The Hang Seng Index climbed 2.3 percent to 19,233.94 as of the 4 p.m. close. All but three of the 49 companies on the gauge advanced, sending the measure to a 4 percent gain for the week, its first weekly advance in six and the steepest increase since Jan. 20. Volume on the gauge was 56 percent above its 30-day average. The Hang Seng China Enterprises Index of mainland stocks rose 2.4 percent to 9,744.55.
“At this stage there’s probably quite a high chance that the U.S. may do more easing,” and people are also expecting interest rate cut in China, said Terrace Chum, a Hong-Kong based fund manager at Manulife Asset Management, which oversees $220 billion. The Greek election result would “definitely set the tone for the global risk aversion level.”
Hong Kong’s benchmark index tumbled 13 percent through yesterday from this year’s high on Feb. 29 as U.S. and China economic reports showed signs of a slowdown, and amid increasing concern Europe’s debt crisis is worsening. Companies on the Hang Seng Index traded at 9.7 times estimated earnings on average yesterday, compared with 12.7 times for the Standard & Poor’s 500 Index and 10.1 times for the Stoxx Europe 600 Index.
The biggest banks in China rallied in the afternoon. ICBC climbed 3.3 percent, the most since February, to HK$4.44. China Construction Bank Co., the country’s second-largest, increased 2.7 percent to HK$5.28. Bank of Communications Co. rose 3.6 percent to HK$5.18.
Chinese railroad shares gained after Economic Information Daily reported China plans to build six new coal transport railways, citing Wang Mengshu of the Chinese Academy of Engineering.
China Railway Group rose 2.3 percent to HK$3.07, while China Railway Construction Corp. climbed 2.9 percent to HK$6.08. CSR Corp., a Chinese train maker, advanced 2.3 percent to HK$5.70.
Esprit jumped 9.9 percent to HK$10.14, the steepest gain in the Hang Seng Index. The clothier said it won’t change a strategy intended to boost the fashion brand’s revenue, even after its top two executives resigned.
Futures on the S&P 500 rose 0.3 percent today. The gauge added 1.1 percent yesterday, erasing a weekly loss. More Americans applied for jobless benefits and consumer prices dropped the most in three years, giving the Federal Reserve room to spur an economy that’s generating little growth and inflation.

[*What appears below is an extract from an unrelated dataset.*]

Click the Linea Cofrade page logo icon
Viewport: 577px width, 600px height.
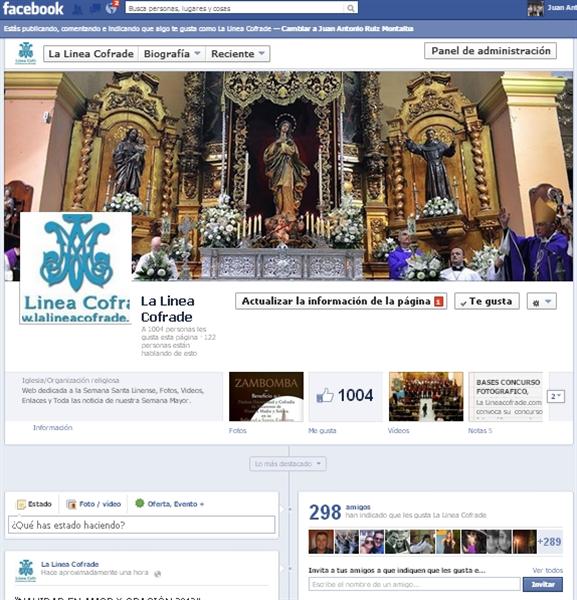click(26, 53)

Techtronic climbed 1.9 percent to HK$9.14. Li & Fung Ltd., a supplier to Wal-Mart Stores Inc., rose 2.6 percent to HK$15.20.
Markets “believe that low inflation plus increasingly soft labor-market numbers equals another round of quantitative easing,” said Matthew Sherwood, Perpetual Investments’ head of investment markets research in Sydney. Perpetual manages about $23 billion. “Investors are on guard for the Greek election on June 17.”
Greeks vote in a general election on June 17 after balloting in May failed to produce a coalition government. The result may determine whether Greece abides by spending reductions imposed upon it to receive two international bailouts, seen as key to remaining in the euro.
Hang Seng Index futures expiring this month climbed 2.5 percent to 19,233. The HSI Volatility Index slid 0.5 percent to 27.77, indicating traders expect a swing of about 8 percent in the benchmark index during the next 30 days.